*Exercise aim*.
Each line must appear in the answer exactly as it does in the data.

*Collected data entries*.
====
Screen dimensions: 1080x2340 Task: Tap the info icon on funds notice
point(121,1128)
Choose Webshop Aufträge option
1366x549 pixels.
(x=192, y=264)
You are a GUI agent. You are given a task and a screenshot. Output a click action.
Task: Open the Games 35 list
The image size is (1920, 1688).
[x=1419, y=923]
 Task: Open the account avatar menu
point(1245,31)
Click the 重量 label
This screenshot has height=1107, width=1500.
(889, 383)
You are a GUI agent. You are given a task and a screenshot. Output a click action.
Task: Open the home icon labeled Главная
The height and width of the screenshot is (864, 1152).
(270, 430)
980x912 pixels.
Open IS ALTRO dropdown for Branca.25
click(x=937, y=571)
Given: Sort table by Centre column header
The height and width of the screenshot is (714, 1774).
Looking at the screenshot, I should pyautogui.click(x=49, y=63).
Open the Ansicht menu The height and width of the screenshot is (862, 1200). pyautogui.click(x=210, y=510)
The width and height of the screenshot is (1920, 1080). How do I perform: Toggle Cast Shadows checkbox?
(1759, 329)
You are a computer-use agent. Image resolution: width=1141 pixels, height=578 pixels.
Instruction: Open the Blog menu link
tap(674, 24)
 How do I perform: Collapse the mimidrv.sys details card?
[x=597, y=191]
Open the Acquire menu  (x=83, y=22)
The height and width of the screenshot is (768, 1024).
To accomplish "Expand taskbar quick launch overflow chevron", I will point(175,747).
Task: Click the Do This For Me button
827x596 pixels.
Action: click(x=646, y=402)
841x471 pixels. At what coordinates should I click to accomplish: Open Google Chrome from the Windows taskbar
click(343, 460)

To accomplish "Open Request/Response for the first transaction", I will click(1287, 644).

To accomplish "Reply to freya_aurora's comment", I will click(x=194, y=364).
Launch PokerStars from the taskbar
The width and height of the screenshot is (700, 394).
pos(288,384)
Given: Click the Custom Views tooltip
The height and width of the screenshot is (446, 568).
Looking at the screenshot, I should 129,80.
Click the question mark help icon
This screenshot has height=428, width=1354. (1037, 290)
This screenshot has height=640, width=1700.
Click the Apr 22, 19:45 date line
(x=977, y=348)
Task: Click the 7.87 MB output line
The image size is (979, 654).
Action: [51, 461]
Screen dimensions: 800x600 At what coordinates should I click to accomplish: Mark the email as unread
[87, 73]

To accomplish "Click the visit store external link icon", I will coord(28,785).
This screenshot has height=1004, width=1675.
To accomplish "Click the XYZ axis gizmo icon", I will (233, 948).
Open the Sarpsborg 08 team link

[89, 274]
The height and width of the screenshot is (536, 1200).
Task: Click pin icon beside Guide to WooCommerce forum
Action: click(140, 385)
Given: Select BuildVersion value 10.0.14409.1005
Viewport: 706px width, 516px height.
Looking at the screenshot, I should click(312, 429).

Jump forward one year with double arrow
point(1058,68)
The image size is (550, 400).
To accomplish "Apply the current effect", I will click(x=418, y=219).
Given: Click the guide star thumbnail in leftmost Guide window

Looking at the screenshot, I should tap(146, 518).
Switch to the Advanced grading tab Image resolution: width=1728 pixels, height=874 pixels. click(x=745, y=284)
====
*Output below*.
Screen dimensions: 1080x2340 Task: Tap the info icon on funds notice
point(121,1128)
Choose Webshop Aufträge option
1366x549 pixels.
(x=192, y=264)
You are a GUI agent. You are given a task and a screenshot. Output a click action.
Task: Open the Games 35 list
The image size is (1920, 1688).
[x=1419, y=923]
 Task: Open the account avatar menu
point(1245,31)
Click the 重量 label
This screenshot has height=1107, width=1500.
(889, 383)
You are a GUI agent. You are given a task and a screenshot. Output a click action.
Task: Open the home icon labeled Главная
The height and width of the screenshot is (864, 1152).
(270, 430)
980x912 pixels.
Open IS ALTRO dropdown for Branca.25
click(x=937, y=571)
Given: Sort table by Centre column header
The height and width of the screenshot is (714, 1774).
Looking at the screenshot, I should pyautogui.click(x=49, y=63).
Open the Ansicht menu The height and width of the screenshot is (862, 1200). pyautogui.click(x=210, y=510)
The width and height of the screenshot is (1920, 1080). How do I perform: Toggle Cast Shadows checkbox?
(1759, 329)
You are a computer-use agent. Image resolution: width=1141 pixels, height=578 pixels.
Instruction: Open the Blog menu link
tap(674, 24)
 How do I perform: Collapse the mimidrv.sys details card?
[x=597, y=191]
Open the Acquire menu  (x=83, y=22)
The height and width of the screenshot is (768, 1024).
To accomplish "Expand taskbar quick launch overflow chevron", I will point(175,747).
Task: Click the Do This For Me button
827x596 pixels.
Action: click(x=646, y=402)
841x471 pixels. At what coordinates should I click to accomplish: Open Google Chrome from the Windows taskbar
click(343, 460)

To accomplish "Open Request/Response for the first transaction", I will click(1287, 644).

To accomplish "Reply to freya_aurora's comment", I will click(x=194, y=364).
Launch PokerStars from the taskbar
The width and height of the screenshot is (700, 394).
pos(288,384)
Given: Click the Custom Views tooltip
The height and width of the screenshot is (446, 568).
Looking at the screenshot, I should 129,80.
Click the question mark help icon
This screenshot has height=428, width=1354. (1037, 290)
This screenshot has height=640, width=1700.
Click the Apr 22, 19:45 date line
(x=977, y=348)
Task: Click the 7.87 MB output line
The image size is (979, 654).
Action: [51, 461]
Screen dimensions: 800x600 At what coordinates should I click to accomplish: Mark the email as unread
[87, 73]

To accomplish "Click the visit store external link icon", I will coord(28,785).
This screenshot has height=1004, width=1675.
To accomplish "Click the XYZ axis gizmo icon", I will (233, 948).
Open the Sarpsborg 08 team link

[89, 274]
The height and width of the screenshot is (536, 1200).
Task: Click pin icon beside Guide to WooCommerce forum
Action: click(140, 385)
Given: Select BuildVersion value 10.0.14409.1005
Viewport: 706px width, 516px height.
Looking at the screenshot, I should click(312, 429).

Jump forward one year with double arrow
point(1058,68)
The image size is (550, 400).
To accomplish "Apply the current effect", I will click(x=418, y=219).
Given: Click the guide star thumbnail in leftmost Guide window

Looking at the screenshot, I should tap(146, 518).
Switch to the Advanced grading tab Image resolution: width=1728 pixels, height=874 pixels. click(x=745, y=284)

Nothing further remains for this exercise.